Kamisan S3 #1 ; Perajut Hujan
Tema ke-1 Kamisan season 3 |
Kita lihat, siapa yang lebih dulu jatuh, air hujan atau air mataku.
Dan kita lihat, siapa yang lebih bertahan untuk terus jatuh tanpa mengenal kata selesai, hujan atau tangisku.
***
Langit gelap, angin berembus dan
dengan bengisnya menusuk sendi. Keriuhan yang seketika menjadi sunyi.
Sepatu-sepatu mulai kocar-kacir mencari celah. Jalan-jalan yang semula ramai
seketika menjadi lengang.
Sedang aku, masih santai berjalan
menikmati embusan angin yang tanpa ragu memainkan helai-helai rambutku.
Memandang langit yang semakin terlihat kelam. Hingga perlahan rintik-rintik air
turun mengajakku bermain. Dan seketika air tumpah dari langit, bukan lagi
gerimis. Ini bukan lagi saatnya bermain, ujarku pada diri.
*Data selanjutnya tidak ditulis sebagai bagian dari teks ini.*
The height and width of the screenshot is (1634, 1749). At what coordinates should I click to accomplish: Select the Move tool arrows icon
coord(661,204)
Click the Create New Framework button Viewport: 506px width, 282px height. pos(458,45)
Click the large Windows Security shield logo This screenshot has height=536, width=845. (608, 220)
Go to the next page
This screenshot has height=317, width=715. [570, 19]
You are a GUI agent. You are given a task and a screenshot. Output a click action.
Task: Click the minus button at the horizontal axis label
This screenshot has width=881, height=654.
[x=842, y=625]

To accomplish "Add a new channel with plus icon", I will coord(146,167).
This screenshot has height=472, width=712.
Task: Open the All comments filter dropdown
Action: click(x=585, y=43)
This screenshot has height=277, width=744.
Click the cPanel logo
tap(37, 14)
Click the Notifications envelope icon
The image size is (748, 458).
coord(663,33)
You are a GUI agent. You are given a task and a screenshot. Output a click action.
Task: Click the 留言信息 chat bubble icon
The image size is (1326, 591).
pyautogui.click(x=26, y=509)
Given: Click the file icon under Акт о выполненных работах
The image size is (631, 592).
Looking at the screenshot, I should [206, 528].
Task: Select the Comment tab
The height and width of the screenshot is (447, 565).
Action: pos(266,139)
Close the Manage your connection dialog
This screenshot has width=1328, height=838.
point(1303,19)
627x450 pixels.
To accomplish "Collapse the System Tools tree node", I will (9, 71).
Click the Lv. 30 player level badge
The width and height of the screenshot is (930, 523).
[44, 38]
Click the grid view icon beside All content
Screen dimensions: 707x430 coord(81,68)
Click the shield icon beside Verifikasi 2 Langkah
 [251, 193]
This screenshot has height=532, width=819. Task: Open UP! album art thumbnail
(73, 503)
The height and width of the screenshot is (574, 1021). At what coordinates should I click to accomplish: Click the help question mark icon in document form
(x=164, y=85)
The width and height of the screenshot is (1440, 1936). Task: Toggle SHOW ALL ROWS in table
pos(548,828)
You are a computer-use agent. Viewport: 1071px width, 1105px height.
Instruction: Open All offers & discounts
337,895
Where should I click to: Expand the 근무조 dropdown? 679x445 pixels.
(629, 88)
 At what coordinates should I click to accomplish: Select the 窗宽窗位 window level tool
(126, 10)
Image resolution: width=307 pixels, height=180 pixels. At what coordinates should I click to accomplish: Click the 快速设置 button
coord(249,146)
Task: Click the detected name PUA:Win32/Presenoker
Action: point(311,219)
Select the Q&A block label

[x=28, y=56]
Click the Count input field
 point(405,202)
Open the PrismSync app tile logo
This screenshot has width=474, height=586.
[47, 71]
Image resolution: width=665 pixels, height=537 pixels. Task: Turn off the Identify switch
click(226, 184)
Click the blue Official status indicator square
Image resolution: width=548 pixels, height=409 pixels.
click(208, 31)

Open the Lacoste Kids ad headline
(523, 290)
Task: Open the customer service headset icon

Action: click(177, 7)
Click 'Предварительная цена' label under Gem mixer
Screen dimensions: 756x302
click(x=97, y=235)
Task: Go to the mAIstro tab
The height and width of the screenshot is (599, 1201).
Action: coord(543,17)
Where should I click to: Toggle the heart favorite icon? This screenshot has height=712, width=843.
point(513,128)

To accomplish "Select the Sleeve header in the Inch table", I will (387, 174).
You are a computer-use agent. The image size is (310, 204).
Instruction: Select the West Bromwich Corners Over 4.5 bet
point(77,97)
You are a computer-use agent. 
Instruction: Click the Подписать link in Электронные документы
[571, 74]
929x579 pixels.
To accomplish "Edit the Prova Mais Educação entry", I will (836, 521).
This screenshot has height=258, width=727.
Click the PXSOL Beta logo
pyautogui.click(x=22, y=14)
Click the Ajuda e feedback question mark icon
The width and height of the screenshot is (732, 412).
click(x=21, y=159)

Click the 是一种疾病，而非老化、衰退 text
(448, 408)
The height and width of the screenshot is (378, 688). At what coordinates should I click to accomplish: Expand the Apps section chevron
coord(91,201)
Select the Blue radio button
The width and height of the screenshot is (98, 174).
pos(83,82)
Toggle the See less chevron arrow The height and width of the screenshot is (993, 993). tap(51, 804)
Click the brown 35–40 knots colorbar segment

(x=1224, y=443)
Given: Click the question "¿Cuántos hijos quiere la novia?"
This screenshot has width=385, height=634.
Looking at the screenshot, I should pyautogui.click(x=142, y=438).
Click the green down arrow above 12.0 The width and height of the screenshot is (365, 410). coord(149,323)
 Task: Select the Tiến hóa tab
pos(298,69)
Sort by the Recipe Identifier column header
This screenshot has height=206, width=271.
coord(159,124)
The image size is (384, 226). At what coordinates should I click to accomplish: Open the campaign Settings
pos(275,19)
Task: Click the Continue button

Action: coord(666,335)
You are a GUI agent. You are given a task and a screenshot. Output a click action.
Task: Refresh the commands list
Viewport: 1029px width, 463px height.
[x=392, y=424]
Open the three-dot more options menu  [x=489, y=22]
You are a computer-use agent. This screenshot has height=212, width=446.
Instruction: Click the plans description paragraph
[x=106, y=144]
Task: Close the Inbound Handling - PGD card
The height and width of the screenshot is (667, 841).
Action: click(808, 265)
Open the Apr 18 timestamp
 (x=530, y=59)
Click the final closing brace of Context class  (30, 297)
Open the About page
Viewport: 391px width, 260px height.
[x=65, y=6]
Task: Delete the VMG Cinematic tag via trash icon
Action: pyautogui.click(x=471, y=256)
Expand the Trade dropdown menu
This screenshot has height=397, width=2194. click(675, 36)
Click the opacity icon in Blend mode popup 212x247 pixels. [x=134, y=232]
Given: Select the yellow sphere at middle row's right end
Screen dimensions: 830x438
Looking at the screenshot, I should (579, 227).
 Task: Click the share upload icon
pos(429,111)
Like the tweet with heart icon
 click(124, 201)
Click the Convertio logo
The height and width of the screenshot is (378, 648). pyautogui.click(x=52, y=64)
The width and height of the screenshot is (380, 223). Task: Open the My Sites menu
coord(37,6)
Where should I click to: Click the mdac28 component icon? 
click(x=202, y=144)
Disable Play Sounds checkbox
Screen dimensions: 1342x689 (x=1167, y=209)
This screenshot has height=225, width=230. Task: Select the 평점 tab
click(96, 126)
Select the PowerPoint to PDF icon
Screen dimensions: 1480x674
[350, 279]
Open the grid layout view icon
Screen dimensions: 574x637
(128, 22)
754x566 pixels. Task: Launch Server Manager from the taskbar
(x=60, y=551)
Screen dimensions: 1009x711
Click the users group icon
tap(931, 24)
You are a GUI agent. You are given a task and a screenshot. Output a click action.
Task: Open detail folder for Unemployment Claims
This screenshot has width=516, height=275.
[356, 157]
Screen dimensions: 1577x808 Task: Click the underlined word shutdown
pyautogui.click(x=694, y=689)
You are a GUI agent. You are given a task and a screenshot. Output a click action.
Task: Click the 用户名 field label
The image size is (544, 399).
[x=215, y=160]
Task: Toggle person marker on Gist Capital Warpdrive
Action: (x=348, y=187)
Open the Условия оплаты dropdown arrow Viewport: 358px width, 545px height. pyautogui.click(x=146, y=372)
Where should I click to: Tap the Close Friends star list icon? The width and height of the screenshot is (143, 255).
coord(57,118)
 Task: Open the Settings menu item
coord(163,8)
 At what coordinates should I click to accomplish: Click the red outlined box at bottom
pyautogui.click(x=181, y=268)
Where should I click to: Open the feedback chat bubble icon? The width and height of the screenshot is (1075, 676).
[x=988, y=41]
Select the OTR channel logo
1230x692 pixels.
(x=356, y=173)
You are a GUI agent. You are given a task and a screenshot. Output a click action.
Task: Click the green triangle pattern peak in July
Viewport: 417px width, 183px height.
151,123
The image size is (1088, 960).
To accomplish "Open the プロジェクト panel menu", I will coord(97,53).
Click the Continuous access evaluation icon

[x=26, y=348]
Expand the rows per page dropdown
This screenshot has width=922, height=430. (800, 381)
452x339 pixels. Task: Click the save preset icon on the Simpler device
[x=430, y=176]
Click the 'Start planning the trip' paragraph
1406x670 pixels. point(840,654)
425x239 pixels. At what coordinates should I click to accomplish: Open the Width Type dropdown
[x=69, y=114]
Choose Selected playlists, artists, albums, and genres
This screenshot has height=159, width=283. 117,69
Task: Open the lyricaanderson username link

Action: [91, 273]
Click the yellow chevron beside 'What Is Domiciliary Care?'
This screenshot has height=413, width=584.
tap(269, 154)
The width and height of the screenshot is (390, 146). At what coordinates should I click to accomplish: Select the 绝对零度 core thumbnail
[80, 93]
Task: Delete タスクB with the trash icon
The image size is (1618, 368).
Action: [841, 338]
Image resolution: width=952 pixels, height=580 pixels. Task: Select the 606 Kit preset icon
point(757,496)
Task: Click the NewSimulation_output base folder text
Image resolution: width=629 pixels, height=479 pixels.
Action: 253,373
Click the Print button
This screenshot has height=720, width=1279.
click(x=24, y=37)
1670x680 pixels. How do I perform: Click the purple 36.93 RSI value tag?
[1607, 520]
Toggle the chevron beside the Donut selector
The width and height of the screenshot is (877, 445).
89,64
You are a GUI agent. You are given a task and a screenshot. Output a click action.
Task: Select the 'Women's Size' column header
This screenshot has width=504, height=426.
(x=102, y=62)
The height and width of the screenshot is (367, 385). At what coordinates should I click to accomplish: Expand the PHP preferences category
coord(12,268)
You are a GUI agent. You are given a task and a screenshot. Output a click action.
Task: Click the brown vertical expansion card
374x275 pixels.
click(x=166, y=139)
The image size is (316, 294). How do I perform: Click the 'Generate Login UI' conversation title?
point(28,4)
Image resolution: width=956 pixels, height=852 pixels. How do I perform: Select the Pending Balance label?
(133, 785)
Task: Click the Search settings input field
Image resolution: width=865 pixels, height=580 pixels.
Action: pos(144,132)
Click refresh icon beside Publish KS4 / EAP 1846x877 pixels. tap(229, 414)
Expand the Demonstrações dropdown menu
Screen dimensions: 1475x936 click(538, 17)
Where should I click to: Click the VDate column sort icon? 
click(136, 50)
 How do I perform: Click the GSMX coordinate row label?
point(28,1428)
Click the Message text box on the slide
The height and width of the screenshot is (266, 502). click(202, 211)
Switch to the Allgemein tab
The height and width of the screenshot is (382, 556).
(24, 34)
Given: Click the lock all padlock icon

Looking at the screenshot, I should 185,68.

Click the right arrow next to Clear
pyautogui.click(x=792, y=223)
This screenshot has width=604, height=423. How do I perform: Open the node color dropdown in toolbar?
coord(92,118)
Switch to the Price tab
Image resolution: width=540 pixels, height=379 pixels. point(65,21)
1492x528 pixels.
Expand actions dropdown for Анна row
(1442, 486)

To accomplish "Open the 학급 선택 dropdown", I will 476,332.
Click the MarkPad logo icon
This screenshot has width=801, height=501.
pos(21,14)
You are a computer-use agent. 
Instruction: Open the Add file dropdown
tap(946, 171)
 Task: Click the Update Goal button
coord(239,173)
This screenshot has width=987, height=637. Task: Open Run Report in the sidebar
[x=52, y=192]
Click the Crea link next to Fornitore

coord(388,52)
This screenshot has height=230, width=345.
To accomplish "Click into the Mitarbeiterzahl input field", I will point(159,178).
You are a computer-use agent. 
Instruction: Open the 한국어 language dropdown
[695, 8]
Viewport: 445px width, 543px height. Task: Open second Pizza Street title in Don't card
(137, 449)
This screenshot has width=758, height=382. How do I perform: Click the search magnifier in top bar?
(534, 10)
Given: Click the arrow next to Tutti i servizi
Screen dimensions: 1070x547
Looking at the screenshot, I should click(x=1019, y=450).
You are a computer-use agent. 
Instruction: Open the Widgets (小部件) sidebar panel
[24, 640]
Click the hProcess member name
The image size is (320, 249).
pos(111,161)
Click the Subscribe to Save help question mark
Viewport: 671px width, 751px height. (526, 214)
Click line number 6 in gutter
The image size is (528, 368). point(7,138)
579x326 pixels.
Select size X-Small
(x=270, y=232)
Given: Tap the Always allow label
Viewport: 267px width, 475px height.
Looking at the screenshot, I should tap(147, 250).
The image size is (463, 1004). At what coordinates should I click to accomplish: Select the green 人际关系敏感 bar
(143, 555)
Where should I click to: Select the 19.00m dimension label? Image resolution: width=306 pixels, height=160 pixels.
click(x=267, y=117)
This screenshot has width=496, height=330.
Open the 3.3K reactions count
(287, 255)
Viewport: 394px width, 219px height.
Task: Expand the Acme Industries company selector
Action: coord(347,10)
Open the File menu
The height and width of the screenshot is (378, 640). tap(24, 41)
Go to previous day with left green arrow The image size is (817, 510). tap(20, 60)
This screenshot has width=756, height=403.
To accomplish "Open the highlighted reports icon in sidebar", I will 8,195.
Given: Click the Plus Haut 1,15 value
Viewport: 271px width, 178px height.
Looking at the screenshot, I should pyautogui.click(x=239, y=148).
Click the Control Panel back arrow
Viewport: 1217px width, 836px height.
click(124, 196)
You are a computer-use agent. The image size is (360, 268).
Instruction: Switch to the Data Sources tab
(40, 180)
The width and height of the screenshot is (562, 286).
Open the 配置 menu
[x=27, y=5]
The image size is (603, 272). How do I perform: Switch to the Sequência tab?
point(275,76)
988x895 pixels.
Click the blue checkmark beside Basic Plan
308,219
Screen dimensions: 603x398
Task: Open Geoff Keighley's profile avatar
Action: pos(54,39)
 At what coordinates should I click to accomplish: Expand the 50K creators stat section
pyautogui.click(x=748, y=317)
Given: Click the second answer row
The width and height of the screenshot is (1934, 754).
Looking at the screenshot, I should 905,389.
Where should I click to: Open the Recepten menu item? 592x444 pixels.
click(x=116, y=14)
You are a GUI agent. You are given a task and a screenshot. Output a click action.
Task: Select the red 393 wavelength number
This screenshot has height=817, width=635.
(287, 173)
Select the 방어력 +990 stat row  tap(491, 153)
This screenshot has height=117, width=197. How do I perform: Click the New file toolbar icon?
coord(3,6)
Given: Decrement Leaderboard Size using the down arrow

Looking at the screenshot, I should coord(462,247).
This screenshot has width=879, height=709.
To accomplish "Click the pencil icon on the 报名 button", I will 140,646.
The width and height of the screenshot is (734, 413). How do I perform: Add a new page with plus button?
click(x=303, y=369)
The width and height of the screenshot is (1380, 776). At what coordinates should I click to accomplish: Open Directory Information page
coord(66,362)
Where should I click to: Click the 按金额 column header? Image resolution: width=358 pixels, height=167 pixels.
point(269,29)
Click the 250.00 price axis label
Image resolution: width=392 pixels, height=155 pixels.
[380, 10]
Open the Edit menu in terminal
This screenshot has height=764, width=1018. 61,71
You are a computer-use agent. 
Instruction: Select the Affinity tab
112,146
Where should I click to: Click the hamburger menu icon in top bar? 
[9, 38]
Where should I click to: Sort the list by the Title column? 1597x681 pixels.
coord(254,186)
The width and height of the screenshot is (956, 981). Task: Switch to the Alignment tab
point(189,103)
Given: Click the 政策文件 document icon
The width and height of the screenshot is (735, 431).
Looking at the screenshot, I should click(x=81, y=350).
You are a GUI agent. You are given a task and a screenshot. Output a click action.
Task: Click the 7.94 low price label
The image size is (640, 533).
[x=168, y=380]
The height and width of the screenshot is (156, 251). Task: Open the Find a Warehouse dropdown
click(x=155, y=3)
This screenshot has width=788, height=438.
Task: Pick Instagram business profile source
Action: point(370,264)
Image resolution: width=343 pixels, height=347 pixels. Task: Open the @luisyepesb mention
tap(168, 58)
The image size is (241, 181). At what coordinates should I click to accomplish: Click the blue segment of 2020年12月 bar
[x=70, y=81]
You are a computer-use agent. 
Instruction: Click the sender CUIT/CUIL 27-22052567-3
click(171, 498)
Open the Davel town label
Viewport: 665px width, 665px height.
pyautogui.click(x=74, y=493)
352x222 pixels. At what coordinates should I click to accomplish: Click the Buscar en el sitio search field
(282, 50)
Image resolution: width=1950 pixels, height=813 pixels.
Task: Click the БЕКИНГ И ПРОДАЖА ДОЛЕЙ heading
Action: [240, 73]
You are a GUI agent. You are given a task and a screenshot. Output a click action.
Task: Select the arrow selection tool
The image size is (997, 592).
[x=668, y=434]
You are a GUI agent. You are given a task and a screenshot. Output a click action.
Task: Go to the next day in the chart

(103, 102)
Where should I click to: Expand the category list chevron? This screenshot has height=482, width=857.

Sesungguhnya aku benci menyerah
pada hujan. Aku tak ingin menghindari basahnya. Namun aku tetap di sini
sekarang. Berdiri meneduh di depan sebuah ruko yang atapnya cukup untuk
melindungi. Dan sejak saat ini pula aku tak pernah bisa memutuskan bahwa aku
harus membenci atau mencintai hujan. Aku tak tahu harus menyalahkan atau
berterima kasih pada hujan.
Hujan pada senja kali ini, entah
dengan atau tanpa sengaja yang telah mengirimmu. Meletakkanmu di sebelahku.
Yang kupikir kau adalah salah satu manusia yang kalah pada hujan. Sama
sepertiku.
Aku benci ketika kita sama-sama
kalah oleh dingin dan basah air hujan. Sebab kekalahan kita, menjadi awal
perjumpaan yang hingga saat ini masih membuat hujan di pelupuk mata. Untuk
hujan yang satu itu, cukup aku saja yang merasa.
Aku merasa hujan tak bertanggung
jawab atas pertemuan kita. Hujan tak mau menjaga kita. Kebersamaan kita.
Harusnya aku tahu, bahwa sebuah
pertemuan akan selalu ada perpisahan. Dan seharusnya aku sudah mempersiapkan
hati untuk sebuah luka jika aku telah menerima hadirnya cinta.
Nyatanya, aku tak benar-benar siap
atas sebuah luka dan kecewa tersebab perpisahan.
***
Segala pesan dan teleponku dari
pagi tak ada satu pun yang terbalas. Sungguh, aku benci sebuah hari yang tanpa
kabar. Dan mengapa pria sungguh mudah hidup dengan mengabaikan sebuah kabar.
Tidakkah mereka sadar bahwa tengah ada hati resah yang mengkhawatirkannya?
Malam itu, hujan turun dengan
derasnya. Entah mengapa hati ini semakin resah. Seoalah ada banyak lalat-lalat
menyebalkan yang memenuhi pikiran. Kukirim kembali pesan kepadamu. Entah sudah
yang keberapa untuk hari ini. Tak perduli terjawab atau tidak, tetap
kukirimkan. Mungkin untuk yang terakhir di hari ini jika tak ada jawaban lagi.
"Di mana? Baik-baik saja,
kan? Hujan lebat, kuharap kamu nggak ke mana-mana. Aku mencemaskanmu."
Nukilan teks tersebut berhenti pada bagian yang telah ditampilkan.